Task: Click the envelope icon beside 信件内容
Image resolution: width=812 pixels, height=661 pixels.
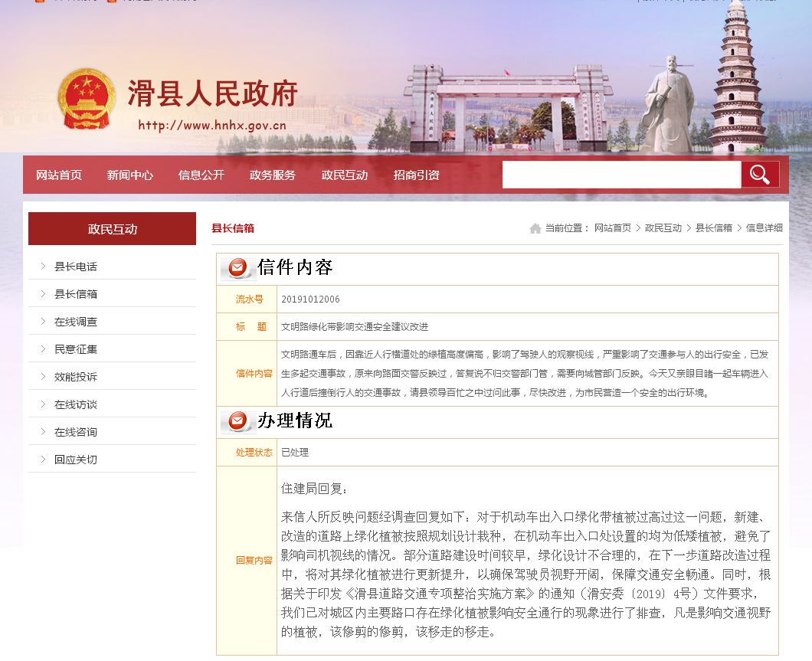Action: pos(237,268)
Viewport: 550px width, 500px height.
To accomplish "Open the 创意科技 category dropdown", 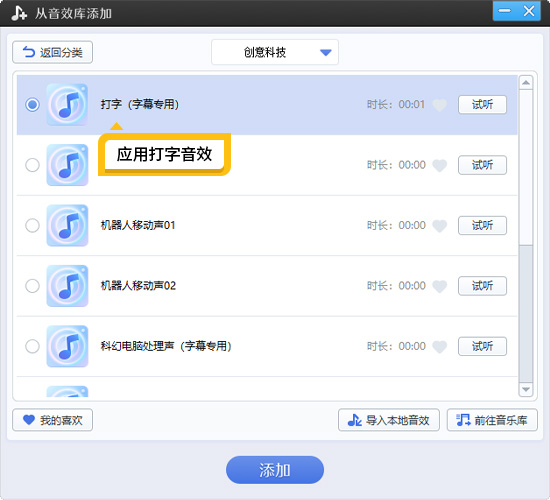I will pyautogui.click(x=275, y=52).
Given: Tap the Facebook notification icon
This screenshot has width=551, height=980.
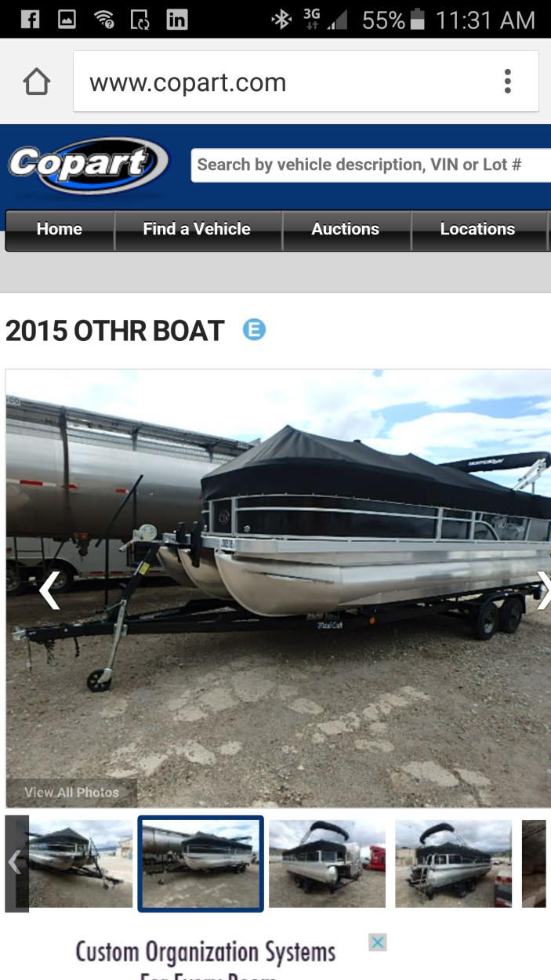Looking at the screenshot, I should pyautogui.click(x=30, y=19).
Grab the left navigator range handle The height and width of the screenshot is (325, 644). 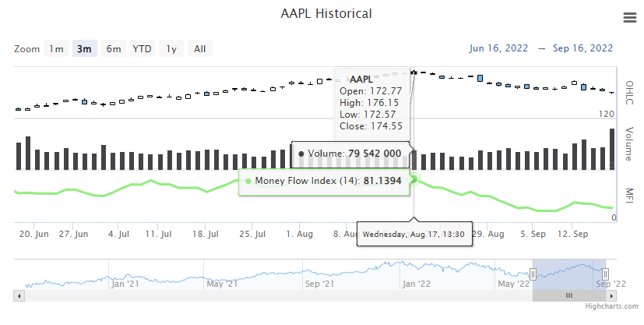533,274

════════════════════

Every line in the records that holds the word "icon" should be copied into the answer.

Task: Click the envelope icon beside 信件内容
Given: Tap the Facebook notification icon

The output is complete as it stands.